De overgang van de E21 naar de E30 betekende een belangrijke verandering voor de 3 Serie. De E21 legde de basis voor de succesvolle modellijn door BMW te positioneren in het compacte premiumsegment. De E30 daarentegen bracht talrijke verbeteringen, zowel qua technologie als qua modelvariatie. Hij introduceerde nieuwe technologieën zoals vierwielaandrijving en een breder motorenaanbod, waardoor de E30 een flexibele en krachtige auto werd. De E21 was in zekere zin een pionier en zette het concept van de sportieve sedan in de compacte klasse neer. De E30 nam deze erfenis over en zette deze voort met een nog grotere variëteit. De E30 zette de koers uit voor toekomstige generaties van de 3 Serie en had een aanzienlijke invloed op het succes van het model.

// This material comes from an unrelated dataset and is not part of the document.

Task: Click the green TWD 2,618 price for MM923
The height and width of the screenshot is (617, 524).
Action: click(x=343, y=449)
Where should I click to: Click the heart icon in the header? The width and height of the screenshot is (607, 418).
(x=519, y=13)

De eerste generatie is inmiddels 50 jaar oud. In de loop der tijd heeft de E21 zich ontwikkeld tot een gewilde klassieker. Qua vraag loopt hij echter achter op zijn opvolger. Vooral goed bewaard gebleven modellen zoals de 323i, die beschouwd wordt als de sportiefste vertegenwoordiger van de serie, zijn zeer gewild. De prijzen van de E21 variëren tussen de € 7.000 en € 28.000, afhankelijk van de staat, hoewel topmodellen en zeldzame varianten nog hogere prijzen kunnen opleveren. Desondanks kan de E21 niet tippen aan de verzamelaarsstatus van zijn opvolger. Desondanks zijn de prijzen de afgelopen jaren verdubbeld en is het onwaarschijnlijk dat ze binnenkort zullen dalen.

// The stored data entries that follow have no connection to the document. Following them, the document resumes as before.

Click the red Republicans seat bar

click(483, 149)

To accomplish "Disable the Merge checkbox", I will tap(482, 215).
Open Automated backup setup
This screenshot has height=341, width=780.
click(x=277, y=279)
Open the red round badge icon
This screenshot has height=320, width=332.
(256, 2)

De BMW E30, en met name de M3, is inmiddels een zeer gewilde verzamelauto en heeft een opmerkelijke waardestijging doorgemaakt. Goed bewaard gebleven exemplaren van de 325i of 325iX zijn zeer gewild, met prijzen variërend van € 10.000 tot € 25.000. De E30 M3 kan, afhankelijk van de staat, € 30.000 tot € 80.000 of meer opbrengen. Een viercilinder 318i is ook een instapmodel. De prijzen voor een goed onderhouden model beginnen bij ongeveer € 9.000. Door zijn motorsporthistorie en brede modelaanbod is de E30 een gewilde klassieker en een zeer populair BMW-model.